France also provided its fair share of activity, which gave Lazard Frères Paris, and hence the newly integrated Lazard houses, a massive leg-up in our tables - despite a couple of high-profile client losses at Lazard Brothers in London. In total, the Lazard houses more than doubled their year's tally of completed deals in the fourth quarter - thanks mainly to LFP's role in the TotalFina/Elf deal (worth $48bn) and the Rhône Poulenc/Hoechst merger ($26bn). Among the bigger pending deals, it is acting for Air Liquide in the BOC takeover. The buoyancy of the French M&A market explains the first appearance in our global top 10 deals of BNP (cum Paribas).

If rumours that BNP, with former bid target Société Générale, may yet bid for Crédit Lyonnais have any vestige of truth, the French connection is likely to remain valuable. The "new" growth market for M&A activity, however, is unquestionably Japan, where Thomson tracked just short of $80bn's worth of announced deals last year. Two banks - Goldman and Merrill Lynch - shared the honours with a combined market share for Japanese target deals of around 75%. The largest completed deal was Japan Tobacco's $7.8bn acquisition of RJR Nabisco's international tobacco interests.

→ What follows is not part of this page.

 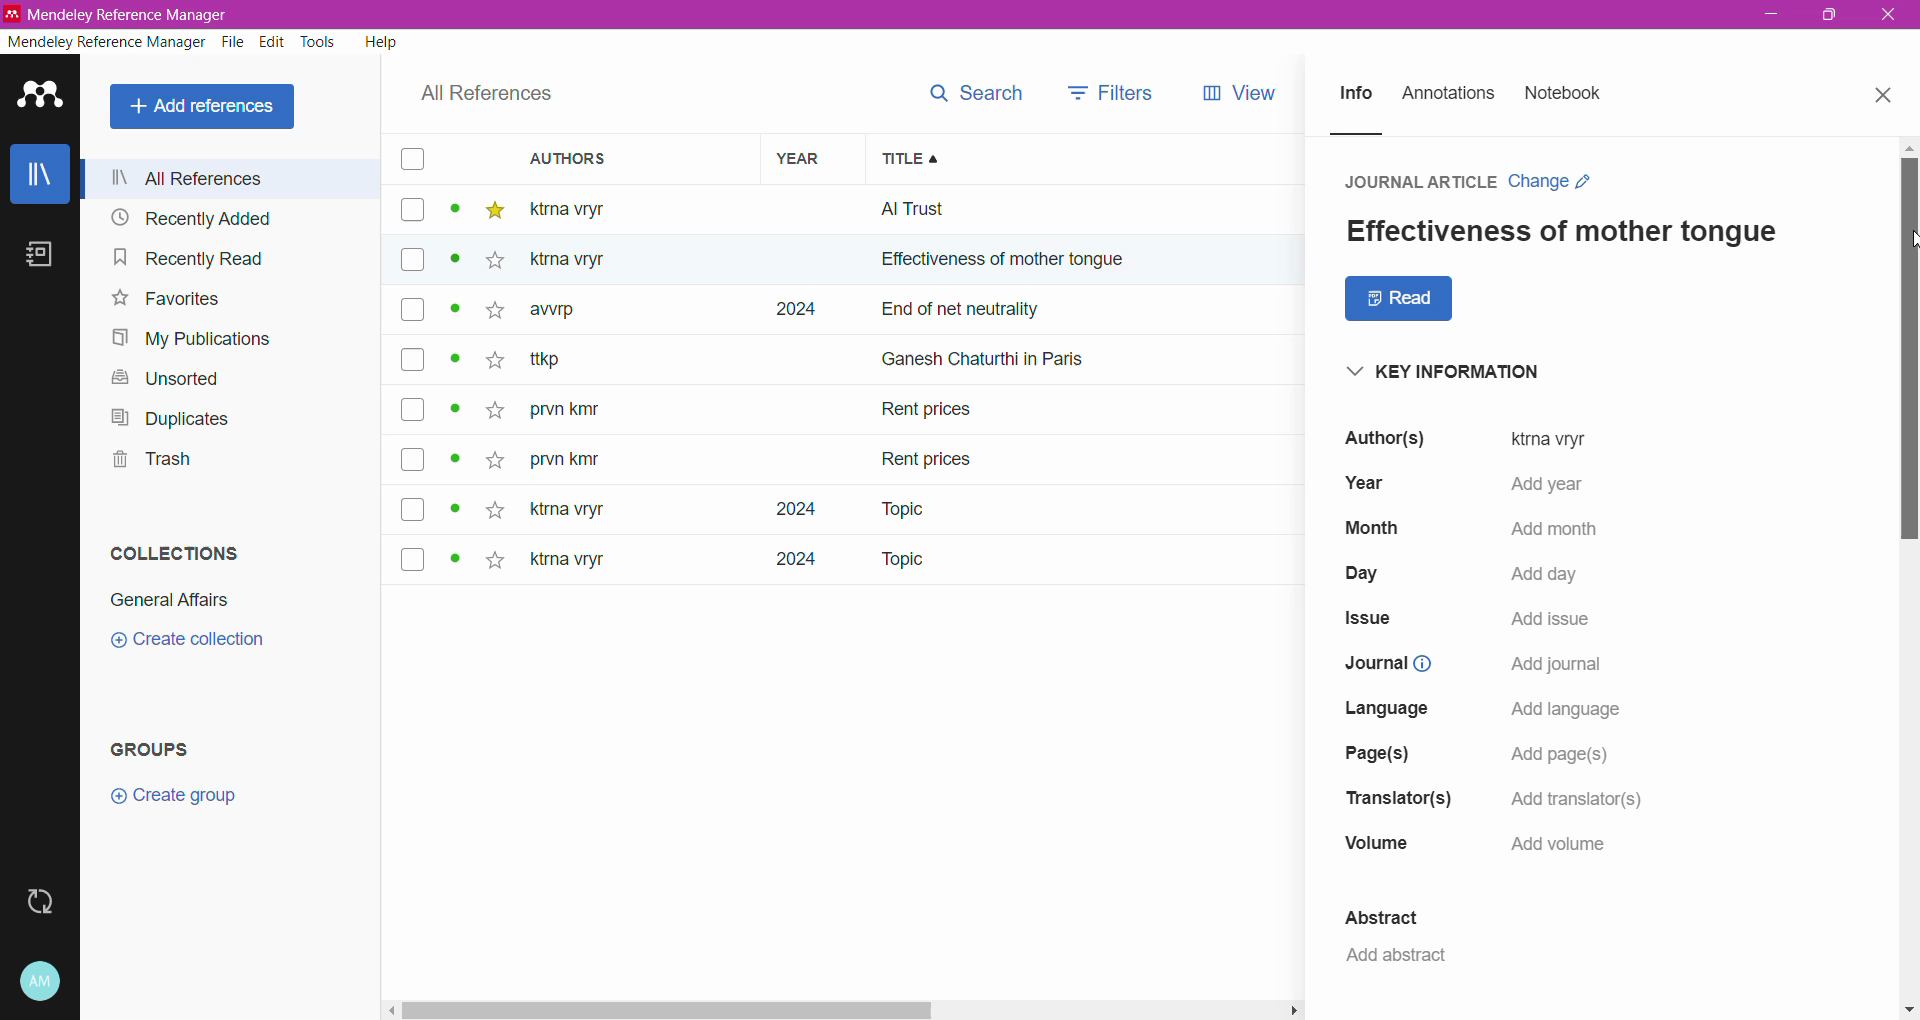 What do you see at coordinates (413, 557) in the screenshot?
I see `box` at bounding box center [413, 557].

Salomon acted for Japan Tobacco, Merrill and Morgan Stanley for RJR. But that is going to be dwarfed this year. There are two big three-way mergers under way. One is the $24bn telecoms merger of DDI, KDD and IDO, where Goldman and Merrill are the principal advisers. The other is the planned merger of Industrial Bank of Japan, Fuji Bank and Dai-Ichi Kangyo Bank, put at around $60bn. Merrill is acting for Fuji. Two big names dropped out of the "all international deals" top 10 in 1999 - Deutsche Bank (seventh in 1998) and Warburg Dillon Read (ninth in 1998). As for 2000, both feature in the Vodafone/Mannesmann battle, of course, while Warburg is also in the $12.5bn Generali/INA deal and the $7.2bn Volvo/Scania transaction.

The firm was the undisputed leader in Australian M&A last year, with a 34% market share, according to Thomson. Deutsche lost out when France Telecom withdrew its $8bn bid for E-Plus Mobilfunk (BellSouth, advised by Merrill Lynch and JP Morgan, looks like coming out the winner with a $9.4bn bid). It is also represented in the Volvo/Scania deal and is one of two firms advising BOC in its sale to Air Liquide and Air Products. Among the boutiques, Wasserstein Perella has slipped a long way down our tables.

Though it bagged at least one elephant - acting for Wal-Mart in its $11bn takeover of Asda - its only big pending deals outside the US are the NTL acquisitions of Cable & Wireless's cable TV business (worth $13bn) and Swiss company, Cablecom, for $3.8bn. Greenhill & Co, by contrast, finished a creditable fifteenth in our cross-border deals list with 11 completed transactions worth $28.39bn. It is also in the C&W/NTL deal. Perhaps the biggest feather in Greenhill's cap is its being retained by the US Department of Justice to advise its "on the financial implications of the full range of potential remedies in the Miscrosoft anti-trust case".

That won't win it many friends in Silicon Valley.